- Work task 1
Quote the film review below word for word, from "To be fair, one" up to and including "actually care about.".
- Work task 2
According to the film review below, what kind of weapon is explicitly banned?

___ Source passage ___

Amazingly, the debacle that
was last year’s
The Purge managed to get a sequel.
To be fair, one of the things
that I thought when watching the original was that so much more could have been
done with the premise – so here we have more being done with it. But none of it
is the right stuff, and critically none of it is filtered through the stories
of characters anybody should actually care about.
The last film had a Panic
Room-style claustrophobia to it, with a family trapped in their house with
nutcases trying to get in. This one goes the other way, taking its characters
out into the wider world of violence and destruction.
Of course, the exploration of ‘all
crime is legal’ remains extremely limited. Stronger explosives are explicitly
banned, cybercrime and fraud aren’t mentioned, rape is hinted at being
permissible but this kind of film is never going to mention child abuse, and it
seems a little remiss that the decadent parties glimpsed here don’t feature any
drug use whatsoever. Still, if I wondered before why people don’t go around in
huge armoured vehicles with heavy arms, the answer is that they do – even if it’s
only the evil gubmint. Yes, a rather silly anti-authority theme pervades here,
because not only do we see that the government managed to bring in this
ridiculous law, they feel there aren’t enough deaths so send out killing squads
to kill off the more vulnerable and undesirable parts of society – ie
targetting poorer black communities. Sounds like it would inevitably lead to
revolution? Yeah, that’s a given. Though apparently we should believe that the
government here couldn’t possibly have thought that would happen.

___ Data listing ___

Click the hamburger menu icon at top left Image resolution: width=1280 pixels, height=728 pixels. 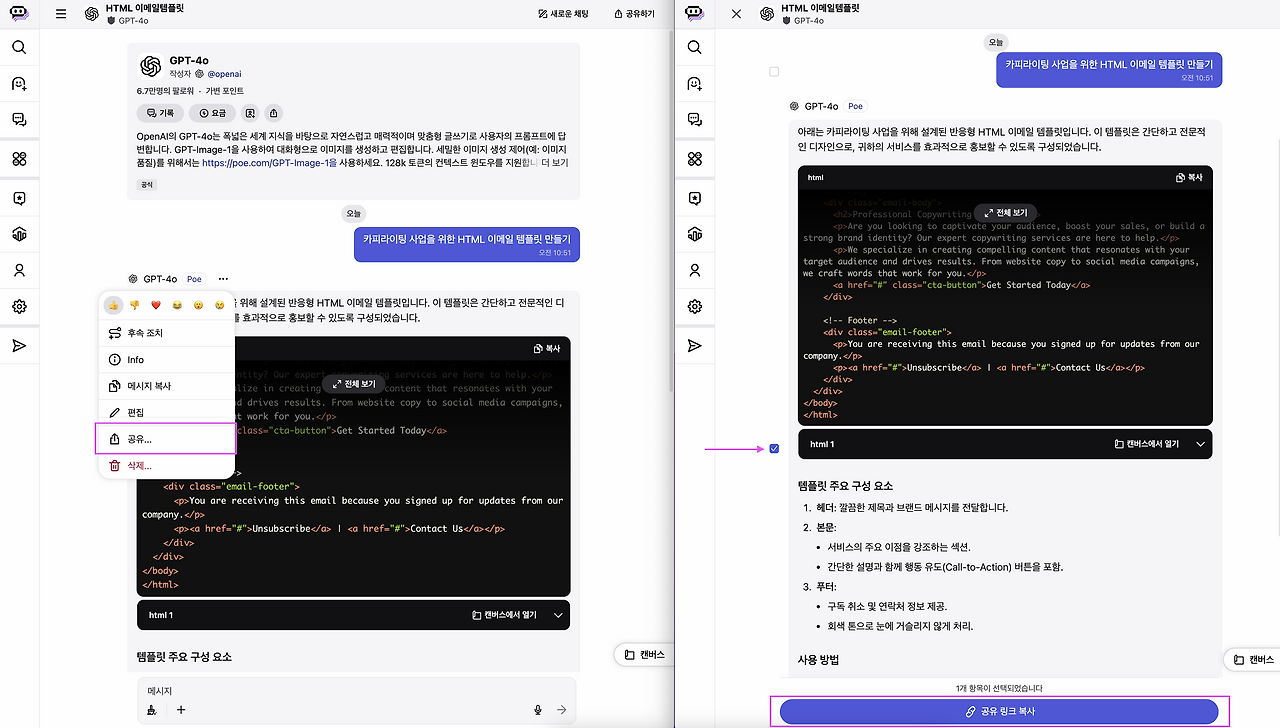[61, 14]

___
___ Data listing ___

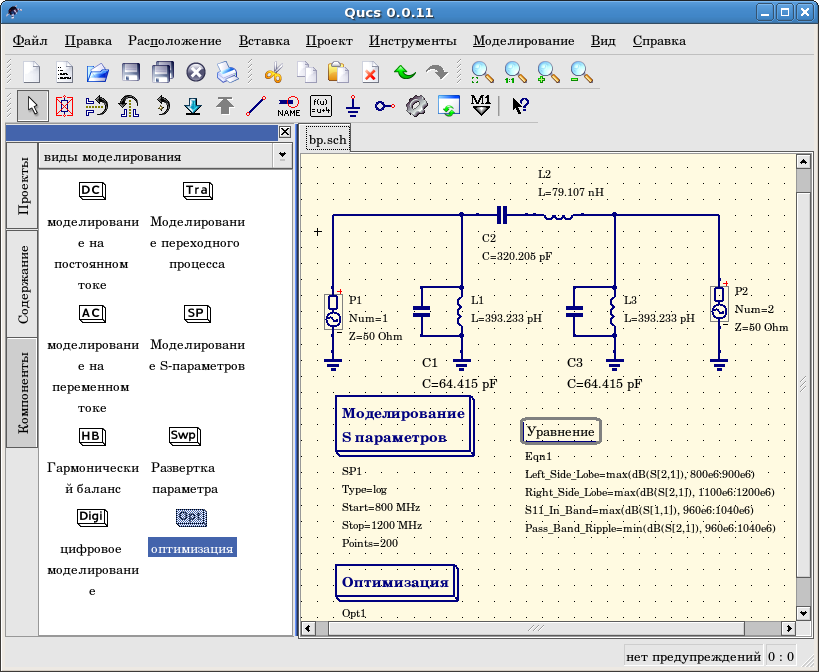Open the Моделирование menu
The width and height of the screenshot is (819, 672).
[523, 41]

___
___ Data listing ___

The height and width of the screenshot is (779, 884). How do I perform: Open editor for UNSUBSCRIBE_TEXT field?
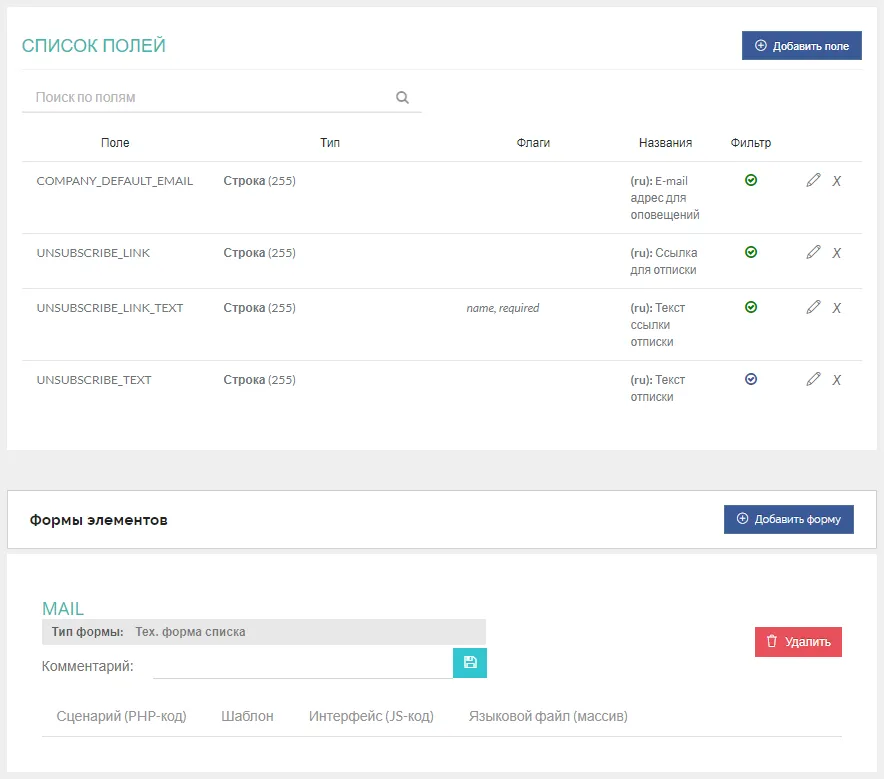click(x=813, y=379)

___

- Your solution 1
To be fair, one of the things
that I thought when watching the original was that so much more could have been
done with the premise – so here we have more being done with it. But none of it
is the right stuff, and critically none of it is filtered through the stories
of characters anybody should actually care about.

- Your solution 2
Stronger explosives.